Quelle est la part de provocation sciemment préméditée ? Quelle est la part d’irresponsabilité d’un gouvernement cultivant au plus haut point le mépris des salariés ? L’attitude des deux ministres, Thierry Breton et Dominique Perben, qui ont refusé le moindre débat avec les représentants des syndicats de la SNCM et ont quitté précipitamment - comme des voleurs, oserait-on dire - la réunion, hier, à la préfecture des Bouches-du-Rhône, a achevé de les discréditer aux yeux du personnel de la compagnie nationale.

Mais au-delà de leurs personns, puisqu’ils n’étaient que des missi dominici de l’Hôtel Matignon, c’est Dominique de Villepin qui vient de montrer les limites de son sens du dialogue, dès que l’on parle de choses sérieuses. Et pour un libéral, les privatisations sont un domaine qu’il n’entend pas soumettre ni au débat ni à l’expertise.

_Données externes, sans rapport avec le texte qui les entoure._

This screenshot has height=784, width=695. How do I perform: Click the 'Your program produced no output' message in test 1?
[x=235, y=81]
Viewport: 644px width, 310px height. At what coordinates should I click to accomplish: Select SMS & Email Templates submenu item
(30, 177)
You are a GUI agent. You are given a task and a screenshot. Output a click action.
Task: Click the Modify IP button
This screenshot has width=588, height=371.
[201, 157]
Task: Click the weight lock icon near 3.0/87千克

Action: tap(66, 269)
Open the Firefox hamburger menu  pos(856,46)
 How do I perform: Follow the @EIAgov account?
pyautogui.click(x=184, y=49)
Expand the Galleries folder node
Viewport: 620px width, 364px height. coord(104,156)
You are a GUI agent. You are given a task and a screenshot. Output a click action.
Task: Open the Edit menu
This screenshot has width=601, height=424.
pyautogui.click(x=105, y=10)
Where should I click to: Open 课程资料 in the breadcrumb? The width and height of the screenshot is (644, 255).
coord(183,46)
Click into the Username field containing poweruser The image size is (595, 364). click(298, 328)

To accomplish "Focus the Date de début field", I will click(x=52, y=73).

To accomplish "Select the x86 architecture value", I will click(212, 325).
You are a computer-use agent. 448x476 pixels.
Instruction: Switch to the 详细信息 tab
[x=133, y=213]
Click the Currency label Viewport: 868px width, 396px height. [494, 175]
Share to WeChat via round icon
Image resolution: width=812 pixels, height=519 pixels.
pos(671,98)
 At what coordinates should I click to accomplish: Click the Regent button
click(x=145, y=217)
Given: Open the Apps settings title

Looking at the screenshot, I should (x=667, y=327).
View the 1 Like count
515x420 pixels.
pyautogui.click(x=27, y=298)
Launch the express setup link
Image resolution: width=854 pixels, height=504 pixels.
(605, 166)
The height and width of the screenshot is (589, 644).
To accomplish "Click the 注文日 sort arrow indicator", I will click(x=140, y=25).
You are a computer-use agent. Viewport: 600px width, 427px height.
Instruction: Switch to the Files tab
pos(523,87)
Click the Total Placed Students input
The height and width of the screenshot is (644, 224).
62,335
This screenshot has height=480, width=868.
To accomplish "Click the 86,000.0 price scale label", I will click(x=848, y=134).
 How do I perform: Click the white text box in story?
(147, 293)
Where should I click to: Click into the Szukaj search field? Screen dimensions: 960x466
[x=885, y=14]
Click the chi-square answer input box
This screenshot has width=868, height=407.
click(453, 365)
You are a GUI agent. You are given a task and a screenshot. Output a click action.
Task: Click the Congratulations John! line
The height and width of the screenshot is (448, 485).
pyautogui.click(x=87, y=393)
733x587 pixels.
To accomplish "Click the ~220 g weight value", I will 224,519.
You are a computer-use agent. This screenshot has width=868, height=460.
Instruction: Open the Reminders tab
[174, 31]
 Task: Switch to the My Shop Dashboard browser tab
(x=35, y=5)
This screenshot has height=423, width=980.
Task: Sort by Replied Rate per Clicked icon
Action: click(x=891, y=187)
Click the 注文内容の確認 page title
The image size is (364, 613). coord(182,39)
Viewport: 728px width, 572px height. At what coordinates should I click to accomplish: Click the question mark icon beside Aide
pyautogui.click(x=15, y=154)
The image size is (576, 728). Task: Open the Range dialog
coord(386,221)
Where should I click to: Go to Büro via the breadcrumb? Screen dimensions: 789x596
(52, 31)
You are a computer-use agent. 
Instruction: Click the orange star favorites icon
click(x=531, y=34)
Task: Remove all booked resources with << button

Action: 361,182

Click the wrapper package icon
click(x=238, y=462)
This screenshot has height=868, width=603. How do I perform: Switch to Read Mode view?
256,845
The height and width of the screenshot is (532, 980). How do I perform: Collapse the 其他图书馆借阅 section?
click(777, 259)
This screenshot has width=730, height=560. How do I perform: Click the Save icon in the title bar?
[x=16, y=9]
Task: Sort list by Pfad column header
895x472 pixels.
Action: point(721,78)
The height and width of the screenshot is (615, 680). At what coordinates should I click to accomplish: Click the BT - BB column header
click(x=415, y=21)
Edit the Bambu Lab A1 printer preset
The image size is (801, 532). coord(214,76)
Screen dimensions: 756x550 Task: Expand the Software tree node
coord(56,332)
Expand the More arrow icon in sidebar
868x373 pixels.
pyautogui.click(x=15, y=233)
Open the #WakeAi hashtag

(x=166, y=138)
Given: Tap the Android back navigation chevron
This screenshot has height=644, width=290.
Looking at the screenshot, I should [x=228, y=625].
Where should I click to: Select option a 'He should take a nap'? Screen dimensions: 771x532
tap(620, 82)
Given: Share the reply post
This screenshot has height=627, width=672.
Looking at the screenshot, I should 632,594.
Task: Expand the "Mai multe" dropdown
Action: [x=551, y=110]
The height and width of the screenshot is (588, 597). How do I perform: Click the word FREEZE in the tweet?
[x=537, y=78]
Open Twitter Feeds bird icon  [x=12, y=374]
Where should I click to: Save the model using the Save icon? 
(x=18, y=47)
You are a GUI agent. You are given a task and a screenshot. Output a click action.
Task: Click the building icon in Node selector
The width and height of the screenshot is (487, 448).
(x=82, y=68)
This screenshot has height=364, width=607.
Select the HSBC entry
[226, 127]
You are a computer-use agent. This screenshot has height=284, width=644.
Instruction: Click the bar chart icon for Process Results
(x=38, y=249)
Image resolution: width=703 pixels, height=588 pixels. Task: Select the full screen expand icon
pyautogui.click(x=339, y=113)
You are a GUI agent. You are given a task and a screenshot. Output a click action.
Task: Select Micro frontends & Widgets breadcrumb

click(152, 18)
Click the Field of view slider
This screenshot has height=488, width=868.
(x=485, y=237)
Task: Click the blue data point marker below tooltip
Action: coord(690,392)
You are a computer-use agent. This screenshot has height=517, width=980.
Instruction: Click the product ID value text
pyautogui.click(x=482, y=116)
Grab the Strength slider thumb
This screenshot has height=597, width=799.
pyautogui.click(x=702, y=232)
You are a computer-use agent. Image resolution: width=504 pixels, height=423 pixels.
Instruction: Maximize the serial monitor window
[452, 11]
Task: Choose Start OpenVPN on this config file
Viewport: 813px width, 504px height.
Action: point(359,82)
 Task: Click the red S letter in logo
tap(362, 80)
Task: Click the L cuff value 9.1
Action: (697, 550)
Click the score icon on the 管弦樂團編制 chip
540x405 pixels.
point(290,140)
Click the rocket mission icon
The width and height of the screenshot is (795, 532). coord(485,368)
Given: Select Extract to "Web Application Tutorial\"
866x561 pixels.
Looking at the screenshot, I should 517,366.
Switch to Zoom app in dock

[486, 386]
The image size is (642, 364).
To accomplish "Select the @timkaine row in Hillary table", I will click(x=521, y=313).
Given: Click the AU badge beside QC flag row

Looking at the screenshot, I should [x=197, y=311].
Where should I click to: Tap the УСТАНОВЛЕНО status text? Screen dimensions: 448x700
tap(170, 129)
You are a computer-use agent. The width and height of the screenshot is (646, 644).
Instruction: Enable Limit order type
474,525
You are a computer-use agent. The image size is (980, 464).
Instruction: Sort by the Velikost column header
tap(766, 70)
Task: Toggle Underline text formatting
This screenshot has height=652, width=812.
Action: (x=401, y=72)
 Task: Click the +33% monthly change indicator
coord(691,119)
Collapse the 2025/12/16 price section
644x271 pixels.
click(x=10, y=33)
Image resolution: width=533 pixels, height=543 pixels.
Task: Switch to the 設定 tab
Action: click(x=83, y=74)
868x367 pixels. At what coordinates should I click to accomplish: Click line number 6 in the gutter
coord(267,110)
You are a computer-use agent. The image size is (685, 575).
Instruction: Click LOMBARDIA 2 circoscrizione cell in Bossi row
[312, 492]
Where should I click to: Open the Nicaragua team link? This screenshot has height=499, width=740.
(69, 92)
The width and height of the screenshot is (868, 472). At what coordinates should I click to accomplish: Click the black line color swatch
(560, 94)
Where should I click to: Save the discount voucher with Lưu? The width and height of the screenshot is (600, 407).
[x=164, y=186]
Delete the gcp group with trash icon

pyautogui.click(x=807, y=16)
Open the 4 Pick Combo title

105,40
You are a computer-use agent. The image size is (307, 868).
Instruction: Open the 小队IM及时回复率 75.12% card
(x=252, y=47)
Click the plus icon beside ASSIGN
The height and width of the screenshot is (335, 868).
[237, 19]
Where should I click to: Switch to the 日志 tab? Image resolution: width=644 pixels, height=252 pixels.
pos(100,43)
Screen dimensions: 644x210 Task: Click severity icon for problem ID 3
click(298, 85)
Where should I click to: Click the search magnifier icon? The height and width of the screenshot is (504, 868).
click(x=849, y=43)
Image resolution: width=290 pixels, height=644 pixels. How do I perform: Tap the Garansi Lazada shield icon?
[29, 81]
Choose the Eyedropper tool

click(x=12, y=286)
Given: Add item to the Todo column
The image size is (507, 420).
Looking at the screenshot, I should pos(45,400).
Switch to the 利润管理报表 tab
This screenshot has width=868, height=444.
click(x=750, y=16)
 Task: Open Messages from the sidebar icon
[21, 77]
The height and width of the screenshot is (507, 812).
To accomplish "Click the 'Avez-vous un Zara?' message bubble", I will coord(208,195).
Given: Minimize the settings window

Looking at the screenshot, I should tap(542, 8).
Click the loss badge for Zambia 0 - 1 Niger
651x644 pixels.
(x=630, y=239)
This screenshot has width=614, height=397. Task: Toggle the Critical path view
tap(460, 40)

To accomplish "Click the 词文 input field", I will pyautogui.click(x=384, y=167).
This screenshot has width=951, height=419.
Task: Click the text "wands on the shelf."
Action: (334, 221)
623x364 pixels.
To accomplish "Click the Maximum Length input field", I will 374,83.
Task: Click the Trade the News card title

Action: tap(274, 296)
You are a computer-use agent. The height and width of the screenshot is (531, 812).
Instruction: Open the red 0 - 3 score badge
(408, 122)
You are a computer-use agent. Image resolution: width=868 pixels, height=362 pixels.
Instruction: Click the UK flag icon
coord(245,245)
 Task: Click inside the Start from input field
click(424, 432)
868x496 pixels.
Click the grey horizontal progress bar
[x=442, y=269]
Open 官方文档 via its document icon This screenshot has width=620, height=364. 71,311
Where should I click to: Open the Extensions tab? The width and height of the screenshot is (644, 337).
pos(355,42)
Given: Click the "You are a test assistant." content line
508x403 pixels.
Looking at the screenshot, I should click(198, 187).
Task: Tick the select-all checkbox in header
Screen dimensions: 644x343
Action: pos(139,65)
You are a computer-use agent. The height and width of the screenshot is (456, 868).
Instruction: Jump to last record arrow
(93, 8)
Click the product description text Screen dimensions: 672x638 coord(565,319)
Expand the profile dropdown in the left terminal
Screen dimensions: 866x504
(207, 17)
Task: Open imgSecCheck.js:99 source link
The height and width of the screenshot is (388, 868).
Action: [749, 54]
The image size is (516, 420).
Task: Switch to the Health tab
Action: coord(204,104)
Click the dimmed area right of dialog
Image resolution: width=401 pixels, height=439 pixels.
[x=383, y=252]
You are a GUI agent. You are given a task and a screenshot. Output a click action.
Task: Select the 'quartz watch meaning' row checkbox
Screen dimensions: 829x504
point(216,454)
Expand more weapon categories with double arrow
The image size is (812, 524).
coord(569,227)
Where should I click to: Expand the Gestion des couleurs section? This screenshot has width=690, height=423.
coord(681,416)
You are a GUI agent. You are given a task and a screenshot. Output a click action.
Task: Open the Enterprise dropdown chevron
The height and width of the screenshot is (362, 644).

En claquant la porte aux salariés, les ministres TGV, qui en étaient à leur troisième voyage express en trois semaines dans la cité phocéenne, ont signé la tentation du coup de force. Avec pour but de tenter d’imposer le désengagement de l’État au sein d’une société publique chargée d’assurer aux citoyens le droit à la continuité territoriale entre la Corse et le reste de la France. Qui donc prolonge et durcit un conflit dont le bon sens commande de rechercher une issue par le haut ? Certainement pas les salariés, qui se battent pour leurs emplois et la pérennité de l’entreprise, ni singulièrement la CGT qui voulait soumettre à la discussion avec les pouvoirs publics des propositions alternatives à la privatisation, que l’Humanité publie aujourd’hui.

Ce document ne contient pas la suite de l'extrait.